終于知道灰石以前執行任務那些罪犯總是沒法全須全影的押送回去了,除開灰石會折騰那些窮兇極惡的犯人這個原因之外,其他的人大多都是在抓捕過程中抵抗不住灰石的進攻受傷的。
完全進入狀態的灰石就是一個暴戾的人型怪物,他比絕大多數普通人飼養的精靈更加具有殺傷力,而且精通搏擊之術,每一招都是可能致殘的狠招。
重新得到灰石集合命令之后,除開還在敷藥的之外,其余的國際刑警新丁立刻在樹林外列隊,這次他們大氣都不敢出。
灰石沒有立刻現身,而是來到國際刑警們看不到的地方摸索起了自己的口袋。
好半天,他才想起,自己為了比試,煙都交給了麻衣保管。
一個方形的小盒子飛向灰石,灰石笑著接過,美滋滋地拿出煙點燃,狠狠地吸了一口。
路德一群人看完戲之后立刻回到了現場,看著灰石一口一口地抽著煙,不由得鼓起了掌。
“行了行了,太久沒運動了,身子僵硬得很,如果是以前,還可以結束得更快。”灰石笑著喊停,他竟然有些害羞了。
“真難想象老爺子你這么厲害,居然還留下了這么多傷疤,以前那些任務到底有多兇險啊。
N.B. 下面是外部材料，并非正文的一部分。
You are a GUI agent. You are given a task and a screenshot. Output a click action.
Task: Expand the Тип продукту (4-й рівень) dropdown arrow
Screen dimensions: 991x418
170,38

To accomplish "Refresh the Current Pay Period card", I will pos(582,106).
”
火雁是真的心服口服了。
她以前也是熔巖隊的一員,一想到如果自己還在熔巖隊里混,很有可能遇上老爺子,她就渾身冒冷汗。
以前聽老爺子說,同一批次,那個叫做黑洞小隊里面還有和他差不多厲害的同事,想象力不足的火雁只當那群人和老爺子一樣,是個比較能打的老人。
現在看來…國際刑警老一輩人真的太厲害了,也難怪絕大多數的邪惡組織聽到國際刑警的名字就開始擔驚受怕。
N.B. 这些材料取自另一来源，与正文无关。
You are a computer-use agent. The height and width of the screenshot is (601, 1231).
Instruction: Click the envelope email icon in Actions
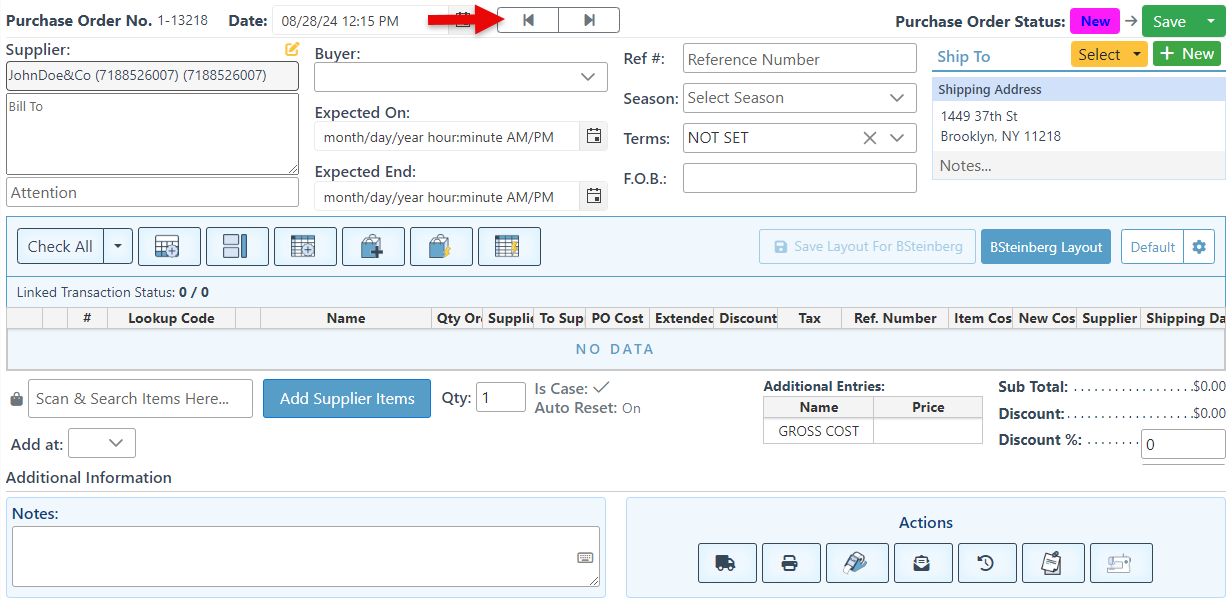(922, 563)
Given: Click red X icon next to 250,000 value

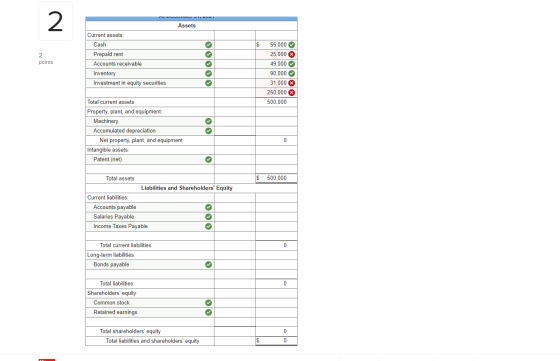Looking at the screenshot, I should pyautogui.click(x=292, y=92).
“傷疤?有些是保護自己人有些是保護精靈還有些是被偷襲吧,幾十年了記憶都模糊了。”老爺子試圖回憶不久之后苦笑著搖頭。
做的事太多,以至于回憶都是一件麻煩事了。
“好了我要去訓人了。”
灰石叼著煙起身,捏著香煙盒的手卻被麻衣一把抓住。
“老爺子我說過一天就能一根,乖乖還過來吧。”麻衣笑意盈盈地說道。
以灰石的力道,麻衣想要掰開他的手指拿走香煙是不可能的,然而麻衣做到了。
很早以前路德和麻衣就制止了灰石瘋狂抽煙的習慣限量一天一根。
灰石鶴芋,甚至還有正在變老的菊野可都是棲島的寶貝,不注意身體健康可不行。
“你啊,和路德真是般配,都是愛亂操心。”雖說是埋怨但是灰石還是撒了手,任由麻衣把香煙盒子拿走。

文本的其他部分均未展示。